Et, d'autre part, si la rapidité d'une traversée dans l'atmosphère doit devenir une supériorité de ce mode de locomotion grâce aux vitesses de 200 ou de 300 kilomètres à l'heure que l'on prédit déjà aux aéroplanes[11], il n'y aura jamais avantage à réduire la promptitude d'une translation par des ascensions élevées. Ce serait «s'attarder en route».

Pour l'aviation, l'étude des hautes régions de l'atmosphère est néanmoins indispensable parce qu'elles provoquent la plupart des perturbations qui agitent les couches inférieures.

Les vents, notamment, ces grands obstacles de la gravitation dans l'air pour les appareils aviants (et à fortiori pour les ballons dirigeables), viennent surtout de très haut.

À mesure qu'on s'élève dans l'atmosphère, on constate d'ailleurs que les courants qui la parcourent sont plus forts, plus étendus, plus rapides et ce régime constant incite encore, une fois de plus, l'aviateur à ne point viser le zénith.

Les nuages et l'électricité qui les accompagnent si souvent sont, en outre, des embarras ou des dangers que l'aviateur devra éviter.

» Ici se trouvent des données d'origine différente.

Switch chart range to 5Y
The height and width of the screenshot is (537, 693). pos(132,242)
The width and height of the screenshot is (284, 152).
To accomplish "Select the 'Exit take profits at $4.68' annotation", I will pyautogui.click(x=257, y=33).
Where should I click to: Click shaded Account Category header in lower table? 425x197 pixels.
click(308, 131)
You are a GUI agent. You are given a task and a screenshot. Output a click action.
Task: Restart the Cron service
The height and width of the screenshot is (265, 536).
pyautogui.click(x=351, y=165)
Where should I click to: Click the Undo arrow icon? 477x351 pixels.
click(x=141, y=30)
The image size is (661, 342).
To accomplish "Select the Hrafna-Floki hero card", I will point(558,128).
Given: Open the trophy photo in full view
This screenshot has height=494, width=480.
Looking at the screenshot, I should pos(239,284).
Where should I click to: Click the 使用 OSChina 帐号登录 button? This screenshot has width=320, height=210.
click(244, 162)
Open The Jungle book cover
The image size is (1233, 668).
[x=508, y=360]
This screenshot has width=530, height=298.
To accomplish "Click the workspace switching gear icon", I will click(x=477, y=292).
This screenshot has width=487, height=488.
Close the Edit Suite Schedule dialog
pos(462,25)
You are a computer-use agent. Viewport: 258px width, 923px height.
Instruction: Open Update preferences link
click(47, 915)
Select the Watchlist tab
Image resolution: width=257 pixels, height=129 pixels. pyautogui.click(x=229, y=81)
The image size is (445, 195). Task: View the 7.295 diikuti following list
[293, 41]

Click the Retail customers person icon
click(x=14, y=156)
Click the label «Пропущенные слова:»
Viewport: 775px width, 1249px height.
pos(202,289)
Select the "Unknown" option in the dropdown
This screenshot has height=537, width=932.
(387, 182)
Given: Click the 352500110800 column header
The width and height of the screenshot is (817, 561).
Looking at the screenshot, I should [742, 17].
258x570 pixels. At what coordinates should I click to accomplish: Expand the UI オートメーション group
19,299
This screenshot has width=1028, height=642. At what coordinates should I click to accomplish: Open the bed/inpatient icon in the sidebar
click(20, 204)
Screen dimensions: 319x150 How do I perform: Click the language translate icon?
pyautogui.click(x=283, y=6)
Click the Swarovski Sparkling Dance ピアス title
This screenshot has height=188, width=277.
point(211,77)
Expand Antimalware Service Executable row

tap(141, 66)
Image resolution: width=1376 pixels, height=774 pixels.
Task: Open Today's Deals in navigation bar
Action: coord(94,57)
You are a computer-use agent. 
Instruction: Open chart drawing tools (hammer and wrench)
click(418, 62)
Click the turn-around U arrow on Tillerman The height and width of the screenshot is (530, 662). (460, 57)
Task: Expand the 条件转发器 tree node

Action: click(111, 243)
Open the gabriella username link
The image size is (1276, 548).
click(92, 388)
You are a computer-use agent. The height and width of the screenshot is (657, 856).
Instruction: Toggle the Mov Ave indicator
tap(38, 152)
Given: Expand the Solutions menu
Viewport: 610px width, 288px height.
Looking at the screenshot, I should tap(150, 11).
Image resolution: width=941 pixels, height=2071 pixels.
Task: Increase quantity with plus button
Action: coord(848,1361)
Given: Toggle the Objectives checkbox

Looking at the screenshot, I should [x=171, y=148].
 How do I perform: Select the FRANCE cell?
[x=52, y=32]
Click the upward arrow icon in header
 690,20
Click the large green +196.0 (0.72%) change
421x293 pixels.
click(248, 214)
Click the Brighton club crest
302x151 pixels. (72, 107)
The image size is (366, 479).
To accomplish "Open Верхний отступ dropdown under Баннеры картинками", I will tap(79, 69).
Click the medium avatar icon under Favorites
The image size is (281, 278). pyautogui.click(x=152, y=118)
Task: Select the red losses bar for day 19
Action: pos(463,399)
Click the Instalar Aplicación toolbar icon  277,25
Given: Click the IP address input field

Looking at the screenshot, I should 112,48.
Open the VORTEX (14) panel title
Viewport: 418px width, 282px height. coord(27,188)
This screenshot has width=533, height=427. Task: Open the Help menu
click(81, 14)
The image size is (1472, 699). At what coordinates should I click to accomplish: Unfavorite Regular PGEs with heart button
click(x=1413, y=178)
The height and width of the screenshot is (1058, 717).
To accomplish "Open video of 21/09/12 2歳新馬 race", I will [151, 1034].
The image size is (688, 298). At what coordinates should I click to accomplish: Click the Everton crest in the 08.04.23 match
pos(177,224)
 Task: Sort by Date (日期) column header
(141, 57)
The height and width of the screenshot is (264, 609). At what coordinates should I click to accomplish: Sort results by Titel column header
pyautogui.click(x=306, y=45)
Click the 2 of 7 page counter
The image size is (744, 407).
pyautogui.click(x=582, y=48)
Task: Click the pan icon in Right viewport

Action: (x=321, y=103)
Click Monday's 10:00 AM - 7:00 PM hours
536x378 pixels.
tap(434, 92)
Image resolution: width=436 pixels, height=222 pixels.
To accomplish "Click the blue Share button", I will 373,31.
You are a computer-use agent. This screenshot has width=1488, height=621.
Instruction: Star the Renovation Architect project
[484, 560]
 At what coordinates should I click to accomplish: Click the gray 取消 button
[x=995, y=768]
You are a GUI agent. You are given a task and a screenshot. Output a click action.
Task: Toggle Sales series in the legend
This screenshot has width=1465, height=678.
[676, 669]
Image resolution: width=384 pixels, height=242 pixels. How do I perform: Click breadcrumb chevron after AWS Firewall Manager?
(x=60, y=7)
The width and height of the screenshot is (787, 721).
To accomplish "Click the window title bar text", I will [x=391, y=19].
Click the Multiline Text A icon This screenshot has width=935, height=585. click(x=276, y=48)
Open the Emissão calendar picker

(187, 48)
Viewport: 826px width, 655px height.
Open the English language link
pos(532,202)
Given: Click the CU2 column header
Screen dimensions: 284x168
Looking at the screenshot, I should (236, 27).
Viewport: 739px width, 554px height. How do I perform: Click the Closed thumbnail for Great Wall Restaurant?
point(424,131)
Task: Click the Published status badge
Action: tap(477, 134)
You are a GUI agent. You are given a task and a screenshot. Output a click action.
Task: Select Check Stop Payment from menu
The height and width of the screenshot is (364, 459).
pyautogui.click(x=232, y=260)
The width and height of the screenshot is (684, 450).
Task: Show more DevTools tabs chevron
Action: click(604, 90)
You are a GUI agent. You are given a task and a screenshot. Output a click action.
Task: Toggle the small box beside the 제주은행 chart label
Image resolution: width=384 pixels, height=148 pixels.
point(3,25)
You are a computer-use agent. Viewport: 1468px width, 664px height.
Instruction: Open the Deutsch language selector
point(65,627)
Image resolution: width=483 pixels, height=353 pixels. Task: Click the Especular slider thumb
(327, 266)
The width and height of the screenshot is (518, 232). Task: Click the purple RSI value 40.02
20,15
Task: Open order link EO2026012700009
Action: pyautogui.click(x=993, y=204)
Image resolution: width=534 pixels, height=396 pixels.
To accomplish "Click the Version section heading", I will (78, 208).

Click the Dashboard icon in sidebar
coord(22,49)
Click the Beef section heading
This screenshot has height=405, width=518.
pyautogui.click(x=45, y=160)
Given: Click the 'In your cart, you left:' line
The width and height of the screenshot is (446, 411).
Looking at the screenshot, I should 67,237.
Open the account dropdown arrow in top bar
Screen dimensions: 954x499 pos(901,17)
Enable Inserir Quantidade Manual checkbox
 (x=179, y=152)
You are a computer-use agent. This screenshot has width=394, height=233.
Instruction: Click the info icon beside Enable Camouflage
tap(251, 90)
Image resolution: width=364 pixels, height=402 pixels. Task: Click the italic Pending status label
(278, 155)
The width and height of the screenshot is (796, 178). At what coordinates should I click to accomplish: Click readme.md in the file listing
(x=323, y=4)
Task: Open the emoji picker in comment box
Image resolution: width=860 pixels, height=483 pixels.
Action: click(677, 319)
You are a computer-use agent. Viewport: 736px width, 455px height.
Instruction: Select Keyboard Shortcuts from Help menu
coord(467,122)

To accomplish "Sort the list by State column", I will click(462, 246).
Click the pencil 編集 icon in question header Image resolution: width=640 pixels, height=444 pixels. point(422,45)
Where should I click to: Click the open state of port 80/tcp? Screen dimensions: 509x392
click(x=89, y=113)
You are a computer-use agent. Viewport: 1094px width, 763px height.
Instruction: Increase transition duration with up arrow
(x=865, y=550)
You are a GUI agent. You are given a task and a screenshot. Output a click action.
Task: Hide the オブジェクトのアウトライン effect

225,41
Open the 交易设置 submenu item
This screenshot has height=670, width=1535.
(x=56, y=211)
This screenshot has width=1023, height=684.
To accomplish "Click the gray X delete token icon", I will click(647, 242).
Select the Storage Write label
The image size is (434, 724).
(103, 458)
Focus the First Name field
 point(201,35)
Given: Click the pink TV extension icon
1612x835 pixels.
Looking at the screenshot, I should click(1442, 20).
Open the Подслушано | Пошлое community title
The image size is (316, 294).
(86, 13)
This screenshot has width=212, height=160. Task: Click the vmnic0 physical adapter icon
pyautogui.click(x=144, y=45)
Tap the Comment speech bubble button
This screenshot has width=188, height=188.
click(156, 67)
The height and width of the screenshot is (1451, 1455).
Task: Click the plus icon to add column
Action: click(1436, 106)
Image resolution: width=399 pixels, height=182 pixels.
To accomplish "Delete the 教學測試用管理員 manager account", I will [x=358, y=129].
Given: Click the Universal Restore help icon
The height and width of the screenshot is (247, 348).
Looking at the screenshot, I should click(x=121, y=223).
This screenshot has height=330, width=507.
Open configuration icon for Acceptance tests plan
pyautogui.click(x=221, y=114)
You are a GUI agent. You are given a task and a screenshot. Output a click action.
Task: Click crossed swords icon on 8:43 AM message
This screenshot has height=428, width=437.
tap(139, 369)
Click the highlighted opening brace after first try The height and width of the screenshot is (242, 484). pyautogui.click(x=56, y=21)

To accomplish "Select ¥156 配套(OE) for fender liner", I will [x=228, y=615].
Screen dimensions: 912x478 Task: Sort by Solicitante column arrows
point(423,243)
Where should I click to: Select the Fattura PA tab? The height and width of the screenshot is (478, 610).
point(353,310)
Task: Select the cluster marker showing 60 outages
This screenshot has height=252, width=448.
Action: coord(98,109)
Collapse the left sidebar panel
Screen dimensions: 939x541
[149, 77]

Planant au-dessus des nuages, le pilote de l'aéroplane n'aurait plus de point de repère pour sa route; il serait obligé de se diriger à la boussole. Tout, dans la Nature, l'engage à se contenter du domaine des oiseaux.

Il convient d'insister un peu sur ces caractéristiques de l'atmosphère parce qu'elles gouvernent l'aviation.

C'est parce que l'air n'est pas comme on le croyait jadis: «un élément impondérable, mais homogène dans toute l'étendue d'espaces sub-terrestres définis», qu'il constitue un milieu où les aéroplanes d'aujourd'hui peuvent prendre un point d'appui pour se déplacer.

Utilisée par l'homme depuis des siècles, la force du vent est connue de tout le monde. La résistance de l'air l'est infiniment moins, quoique nombre de détails, très vulgarisés de nos jours, l'aient mise en évidence, notamment: la forme des locomotives modernes à grande vitesse, les courses de bicyclettes et d'automobiles, etc.